In Ridley Scott's sci-fi horror classic Alien, the murderous android Ash (played by Ian Holm) spontaneously malfunctions during a confrontation with Ripley (played by Sigourney Weaver). The malfunction occurs when Ripley suddenly discovers Ash’s secret mission to bring the Xenomorph back to Earth. Up until this point in Alien, Ripley has grown weary of Ash, as the science officer always seems to be up to something nefarious and clandestine. Ripley’s suspicions of Ash are not only proved correct, but the true nature of Ash’s being is revealed to be far worse than anything imaginable when Ash assaults Ripley in a desperate attempt to carry out his mission. Ripley is then forced to retaliate, which results in Ash’s malfunction.


Alien's plot kicks off when the crew of the Nostromo are forced to investigate a potential SOS message from a remote alien planet. Despite push back from the crew, who are severely under equipped to deal with this type of situation, a search party is sent out. The crew are then met with an alien parasite. After naively bringing the parasite back onboard, the creature turns out to be a hostile, monstrous alien that hunts them down. In an attempt to kill the alien, Ripley discovers that Ash is a covert android, who has been trying to smuggle the alien back at the crew's expense.

Related: Alien: Everything Changed From The Original Script

Ash begins to show signs of malfunction as he loses control over his covert mission. Ash's moment of complete breakdown occurs when physical violence breaks out between him and what's left of the Nostromo crew--beginning with a minor altercation with Ripley, and ultimately when Parker breaks off Ash's head and Lambert finishes him with an electric prod. The more damage Ash takes, the more he malfunctions. Director Ridley Scott offers a unique perspective on the ordeal when he suggests that Ash has underlying sexual desires for Ripley that he cannot control or understand, causing his circuits to fry. With this explanation, the reason for Ash's malfunction can be attributed to a total lack of control over his robotic duties and humanistic desires.

How Ash's Malfunction Led To Behavioral Inhibitors In Androids


Ash's malfunction is later explored in Alien's sequel, Aliens, when Ripley learns that Bishop (played by Lance Henriksen) is also an android. The catastrophic events of the original film are played off as a mere malfunction of an older android model. This malfunction then leads to behavioral upgrades in newer androids, so as not to repeat the events of the Nostromo.
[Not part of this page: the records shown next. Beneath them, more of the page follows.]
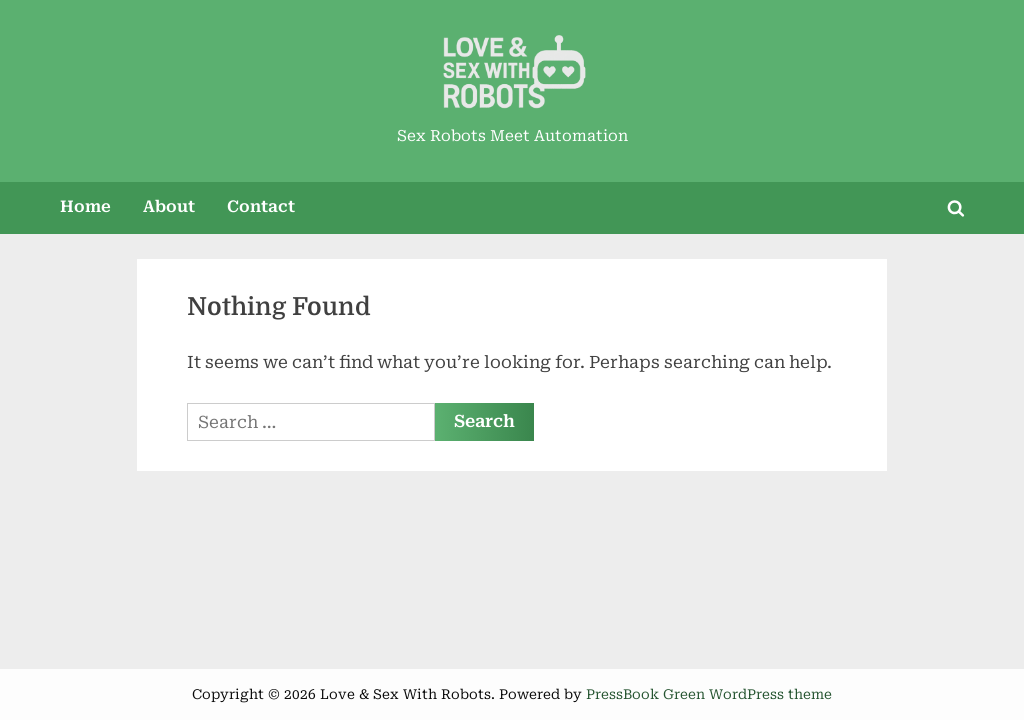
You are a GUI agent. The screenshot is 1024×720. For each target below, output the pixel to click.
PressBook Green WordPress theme (709, 694)
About (169, 206)
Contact (261, 206)
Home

Bishop explains to Ripley that older androids were always a bit "twitchy," and that, due to his behavioral inhibitors, he is incapable of harming a human. Ultimately, the behavioral inhibitors prove successful as Bishop ends the film as one of the good guys.

Ash's malfunction in Alien is as iconic as it is sudden, catching both the audience and the characters off-guard. Ash's short-circuiting comes as a direct result of his inability to command his physical desires, so they get the better of him, and he malfunctions. That is, the reason Ash malfunctions is that he is ill-equipped to deal with the chaotic world he is desperately trying to master.